When I was in grade 5 we had this supply teacher one day. Our regular teacher was a strict bible-thumper beat you with a stick type, so we had high hopes for good hijinx. Somehow through that adolescent shared vision model, we all agreed to drop our pencils precisely at 10am, the idea being it would create a great sound on our portable classroom floor.

We expected a laugh. We instead go the privilege of writing out 5 dictionary pages at lunch hour.

AT&T is now facing the same sort of prank.  There is a call to have everyone rev up their mobile data devices at noon on friday. Operation Chokehold is on @ noon pacific. A site called ‘fake steve’ is suggesting it.

What could the prank accomplish? Well, networks are highly oversubscribed. They are designed for the expected peak-normal traffic. My grade 5 classroom didn’t fall to bits from pencils falling, and its unlikely AT&T will catch fire. But it could make things miserable for the people on the network for an hour or so. Its more like ‘@ 10 stab your neighbour with your pencil’.

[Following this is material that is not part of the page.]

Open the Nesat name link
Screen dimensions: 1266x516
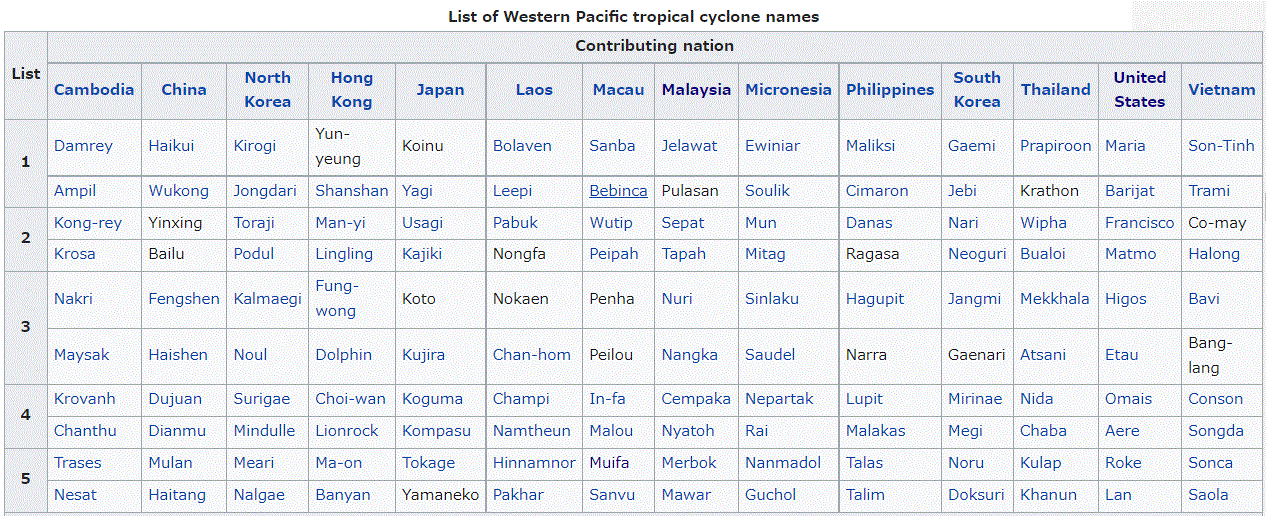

One suggestion I theorised with a customer was, what if somewhat wrote a truly malicious application. It worked sort of like a seti@home where it ran in the background and it gave something of value to people when they saw their internet connection idle. Perhaps it would be a reward points system for who sent the most bandwidth, and the top 5 each month got a prize. This would cost the consumer nothing, the application provider nothing, and would wreck every residential ISP in the world. Whenever your machine went idle it would transmit and receive at full rate from others in the network.

The internet is a shared medium, and requires all parties to have a common interest in making it work. Providers, applications, consumers. When it was created, this shared interest was obvious, everyone knew everyone by name. Today, i have not introduced myself to most of my Internet neighbours. I’m sure they’re nice.

So, eyes peeled for 12PST friday for AT&T pencil drop.